History of the Glove
The Glove was originally created in 1835 by a certain Mr Glove of London. Mr Glove was a butcher by trade, he inveted the "glove" as a unique way for his customers to transport sausages. It was on one fateful morning that Mr Glove while packing some sausages into his ingenious invention was unfortunate enough to get his hand stuck in a "glove", and the legacy was born
Gloves as weapons
Gloves can be used alone as weapons themselves. Usually, they're placed over the hand during this act and used to strike the opponent's face, nose, jaw, or balls. The most well-known methods of using gloves as weapons are:
- By punching. This is usually efficient, and human knuckles are strong enough to show your opponent that you mean business. The family favorite.
- By slapping. Be aware, though, some people may mistake this for a sick fetish. If they don't just shut the fuck up after you slap them, following it up with a nice, swift punch will work well.
- Often, the glove is removed and the person is slapped in the face with the glove.

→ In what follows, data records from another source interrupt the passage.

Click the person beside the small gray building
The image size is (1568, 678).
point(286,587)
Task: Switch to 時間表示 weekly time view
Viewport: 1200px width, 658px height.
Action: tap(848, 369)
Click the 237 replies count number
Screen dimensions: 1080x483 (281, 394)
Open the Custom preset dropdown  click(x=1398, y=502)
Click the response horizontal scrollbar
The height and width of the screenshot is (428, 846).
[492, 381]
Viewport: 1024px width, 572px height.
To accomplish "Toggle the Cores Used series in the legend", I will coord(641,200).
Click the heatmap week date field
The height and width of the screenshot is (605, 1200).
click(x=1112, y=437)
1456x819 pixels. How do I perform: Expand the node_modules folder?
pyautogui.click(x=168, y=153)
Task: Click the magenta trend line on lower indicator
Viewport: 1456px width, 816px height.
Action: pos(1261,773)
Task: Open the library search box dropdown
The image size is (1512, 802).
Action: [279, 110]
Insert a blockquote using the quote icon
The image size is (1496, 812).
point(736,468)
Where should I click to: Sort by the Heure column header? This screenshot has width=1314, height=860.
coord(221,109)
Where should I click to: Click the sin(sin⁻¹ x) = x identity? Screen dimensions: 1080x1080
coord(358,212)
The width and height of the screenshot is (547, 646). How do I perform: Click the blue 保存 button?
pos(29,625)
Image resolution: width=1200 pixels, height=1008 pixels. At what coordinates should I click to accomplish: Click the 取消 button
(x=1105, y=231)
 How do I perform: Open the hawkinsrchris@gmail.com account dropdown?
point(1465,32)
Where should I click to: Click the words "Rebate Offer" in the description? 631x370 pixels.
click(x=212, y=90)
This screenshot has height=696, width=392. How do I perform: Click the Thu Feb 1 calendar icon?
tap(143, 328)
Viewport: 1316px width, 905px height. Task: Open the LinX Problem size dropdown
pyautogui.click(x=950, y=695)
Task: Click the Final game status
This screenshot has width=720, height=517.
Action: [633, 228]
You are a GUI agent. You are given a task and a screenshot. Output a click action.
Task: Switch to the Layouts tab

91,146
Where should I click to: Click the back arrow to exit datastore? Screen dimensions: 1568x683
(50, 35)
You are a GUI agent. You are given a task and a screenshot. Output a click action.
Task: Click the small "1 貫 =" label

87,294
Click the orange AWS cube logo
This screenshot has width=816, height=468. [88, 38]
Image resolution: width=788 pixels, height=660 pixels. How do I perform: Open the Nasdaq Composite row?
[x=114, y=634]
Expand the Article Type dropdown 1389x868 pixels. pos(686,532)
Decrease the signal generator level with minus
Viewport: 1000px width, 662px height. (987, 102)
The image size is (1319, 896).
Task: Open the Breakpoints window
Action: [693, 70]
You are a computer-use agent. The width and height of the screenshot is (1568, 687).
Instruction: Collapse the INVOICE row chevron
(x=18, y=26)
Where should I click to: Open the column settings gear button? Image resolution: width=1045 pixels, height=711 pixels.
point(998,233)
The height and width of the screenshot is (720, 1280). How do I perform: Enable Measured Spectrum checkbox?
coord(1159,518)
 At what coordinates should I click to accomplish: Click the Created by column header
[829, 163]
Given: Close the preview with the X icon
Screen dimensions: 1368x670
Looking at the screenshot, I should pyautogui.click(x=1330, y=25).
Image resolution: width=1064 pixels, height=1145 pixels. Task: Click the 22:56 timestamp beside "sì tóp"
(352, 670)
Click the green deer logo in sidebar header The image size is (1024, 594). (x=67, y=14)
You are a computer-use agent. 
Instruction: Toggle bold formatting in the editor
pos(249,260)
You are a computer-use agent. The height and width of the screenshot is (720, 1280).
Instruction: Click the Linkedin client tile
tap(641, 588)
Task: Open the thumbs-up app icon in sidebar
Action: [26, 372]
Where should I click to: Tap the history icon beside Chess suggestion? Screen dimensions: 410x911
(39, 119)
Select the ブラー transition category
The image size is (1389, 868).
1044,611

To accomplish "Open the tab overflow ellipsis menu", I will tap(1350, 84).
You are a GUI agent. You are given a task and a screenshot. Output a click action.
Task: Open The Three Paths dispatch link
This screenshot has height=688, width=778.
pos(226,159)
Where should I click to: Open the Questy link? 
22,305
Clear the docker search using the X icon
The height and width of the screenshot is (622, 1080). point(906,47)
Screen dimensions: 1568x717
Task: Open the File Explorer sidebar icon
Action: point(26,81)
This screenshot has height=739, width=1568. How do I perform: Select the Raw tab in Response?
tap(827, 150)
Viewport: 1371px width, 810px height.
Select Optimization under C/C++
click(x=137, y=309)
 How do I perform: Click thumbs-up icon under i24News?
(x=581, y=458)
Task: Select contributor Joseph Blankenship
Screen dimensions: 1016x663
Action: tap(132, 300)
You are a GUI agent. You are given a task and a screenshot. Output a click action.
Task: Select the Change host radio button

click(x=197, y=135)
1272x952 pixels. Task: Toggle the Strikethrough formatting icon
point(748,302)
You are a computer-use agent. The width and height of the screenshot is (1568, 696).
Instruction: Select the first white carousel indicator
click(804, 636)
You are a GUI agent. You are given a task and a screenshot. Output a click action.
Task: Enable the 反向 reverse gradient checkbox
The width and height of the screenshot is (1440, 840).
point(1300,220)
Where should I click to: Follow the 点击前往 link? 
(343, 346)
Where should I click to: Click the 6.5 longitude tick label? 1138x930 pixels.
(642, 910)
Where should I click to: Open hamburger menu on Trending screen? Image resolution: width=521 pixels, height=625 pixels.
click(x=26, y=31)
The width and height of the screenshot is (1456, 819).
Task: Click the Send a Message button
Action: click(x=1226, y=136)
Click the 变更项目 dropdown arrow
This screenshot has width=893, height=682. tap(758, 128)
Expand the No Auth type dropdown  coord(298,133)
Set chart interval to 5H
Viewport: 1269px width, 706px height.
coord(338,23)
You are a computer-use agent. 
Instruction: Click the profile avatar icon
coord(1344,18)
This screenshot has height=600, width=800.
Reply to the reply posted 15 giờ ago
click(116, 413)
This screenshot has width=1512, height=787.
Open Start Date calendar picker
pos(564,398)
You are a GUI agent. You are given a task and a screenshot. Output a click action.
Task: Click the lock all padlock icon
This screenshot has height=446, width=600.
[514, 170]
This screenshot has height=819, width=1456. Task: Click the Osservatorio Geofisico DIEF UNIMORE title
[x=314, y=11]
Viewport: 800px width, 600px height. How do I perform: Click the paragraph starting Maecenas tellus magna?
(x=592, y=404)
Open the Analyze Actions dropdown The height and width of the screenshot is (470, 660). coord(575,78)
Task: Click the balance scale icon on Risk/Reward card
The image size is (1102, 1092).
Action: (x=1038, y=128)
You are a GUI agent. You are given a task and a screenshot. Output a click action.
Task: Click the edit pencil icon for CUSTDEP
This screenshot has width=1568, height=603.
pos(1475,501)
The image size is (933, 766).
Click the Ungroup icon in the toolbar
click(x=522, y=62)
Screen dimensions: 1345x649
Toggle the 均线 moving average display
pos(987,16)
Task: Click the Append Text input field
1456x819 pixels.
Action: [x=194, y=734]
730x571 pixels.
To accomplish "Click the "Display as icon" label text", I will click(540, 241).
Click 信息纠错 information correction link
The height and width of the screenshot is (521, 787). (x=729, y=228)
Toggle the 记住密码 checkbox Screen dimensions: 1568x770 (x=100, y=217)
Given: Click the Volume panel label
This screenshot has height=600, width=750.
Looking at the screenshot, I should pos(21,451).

This usually leads to a big gun fight, which is stupid because it barely even tickles.
- By poking: Generally aimed at the eye. The target is blinded.
- If properly starched, may be utilized as a stabbing weapon.
In conjunction with other weapons
Many times, people wear gloves to help increase their grip. It sucks dropping a sword on your foot, let me tell you.
These weapons are often used in conjunction with gloves:
- Python Boots
- Jade Goodey
- Almost any other weapon ever made
Kinds of gloves
- Leather Gloves: The standard, used by fighter-people.
- Rubber Gloves: These cannot be harmed by acid and are often used while journeying through some sort of weird cave dripping with acid and other nasty stuff. However, they can't grip for shit.
- Kid Gloves: Made of 100% real dead children. Super-effective against children. Kids wear these because they think they're cool, but they just look like retards.
- Boxing Gloves: Worn often by people who move boxes and by kangaroos. Breaks noses very easily.
- Opera Gloves: Ugly white gloves that go all the way up to the elbow. Good if you like to elbow-check people, but why call them OPERA gloves? Have you ever seen anyone get elbow-checked at an opera?
- Plastic-Coated Gloves: Covered in plastic to protect it from the elements, and to add increased durability. Common in paper gloves and playing-card gloves.
- Bloody Gloves - Always buy a pair a size too small so you can pay Johnny Cochran $10 million to say "If the gloves don't fit; then you must acquit".